Dicen que segundas partes nunca son buenas, pero después de la aceptación de la primera parte y de las interacciones recibidas, haremos una excepción y trataremos de escribir la excepción que confirme la regla. Por eso vamos a montar en nuestro 600 y regresar a un tiempo en el que fuimos felices en un barrio, Garrido (y Bermejo), que se convirtió en nuestro patio de colegio particular y en nuestro teatro de los sueños. En Garrido conocimos a nuestros primeros amigos. En mi caso Camacho. Hace unos días falleció su padre y fueron muchos los recuerdos que vinieron a mi mente pues su casa fue lugar de reunión y de juegos en mis años tempranos. Aquellos bocadillos que nos preparaba su madre, aquella baraja de cartas redonda que lanzábamos al aire, su Mazinger Z, y luego ya el primer ordenador y jugar al Arkanoid. Ver Tocata en la tele escuchando algunas canciones que luego forman parte de mi banda sonora. Sólo puedo tener buenos y grandes recuerdos para él y su familia. Luego nuestros caminos se separaron, pero caminamos de forma paralela y, de vez en cuando, nos volvemos a encontrar. Vivían en Valdivia, que cruzaba con Marconi. Cuando yo era pequeño, Marconi era muy famosa porque tuvo un equipo de fútbol con sede en el bar que llevaba el nombre de la travesía. Muchos lo recordarán porque son muchos los jóvenes que sueñan con ser futbolistas. En mi caso lo intenté en el Sporting Garrido, pero no cuajó. A pesar de ello siempre fue mi equipo y allí jugaba el Maci, con el que coincidí la pasada Nochebuena. Sin embargo, la mayoría de amigos del colegio lo hacían en el Metabos.

Cuando hice las pruebas para el Sporting Garrido recuerdo entrenar en el campo de fútbol del Mateo Hernández sin saber que ese instituto sería luego testigo de mi despertar a la adolescencia. Allí compartí por primera vez clase con chicas. Muchos no lo conocieron, pero en aquella época es cuando empezaban los colegios públicos a ser mixtos. De hecho, en el instituto, todavía me costaba evitar ponerme colorado cuando hablaba con alguna fémina. La prueba final para ver si nos cogían en el equipo fue un partido en la ‘Fede’ que, años después me enteré que se llamaba ‘Los Cuernos’ y que ahora ha recibido, de forma merecida, el nombre de Ángel Huerta. No entraremos en detalles, pero, cuando ahora escucho a alguien quejarse de instalaciones deportivas no puedo por menos que esbozar una pequeña sonrisa. Los que vivieron esa época saben de qué hablo y los que no la vivieron pueden imaginarlo seguro.

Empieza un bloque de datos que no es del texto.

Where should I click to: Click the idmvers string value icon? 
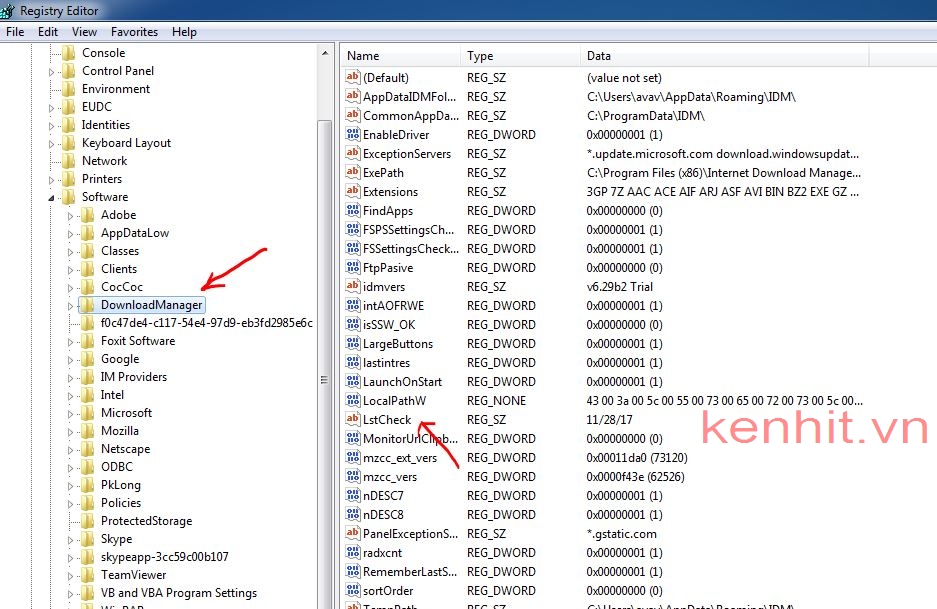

El otro día, conversando con una persona de Cáritas me acordé de mis veranos en el campamento de Gil García, en Gredos. La Iglesia de Fátima, sin duda, forma parte de mi vida, pero, sobre todo de mi más tierna infancia. Allí viví la religión de pequeño de manos de mi madre. Pero a medida que fueron avanzando los años supe vivir la fe de forma individual y por mí mismo, rodeado de un montón de amigos muchos de los cuales conservo. Con otros no tengo contacto, pero no dejan de formar parte de algunos de mis mejores recuerdos. El grupo de tiempo libre y la catequesis. Para mí la Iglesia era como un laberinto. De hecho, creo que hay rincones que ni siquiera llego a conocer. Aunque hace años que salí del barrio, algunas veces voy a ver a mi ‘Virgencita’ y a la Paz que recibo le acompañan aquellos años de niño, en los que Don Miguel me regañaba unas veces de la misma forma que otra me adulaba.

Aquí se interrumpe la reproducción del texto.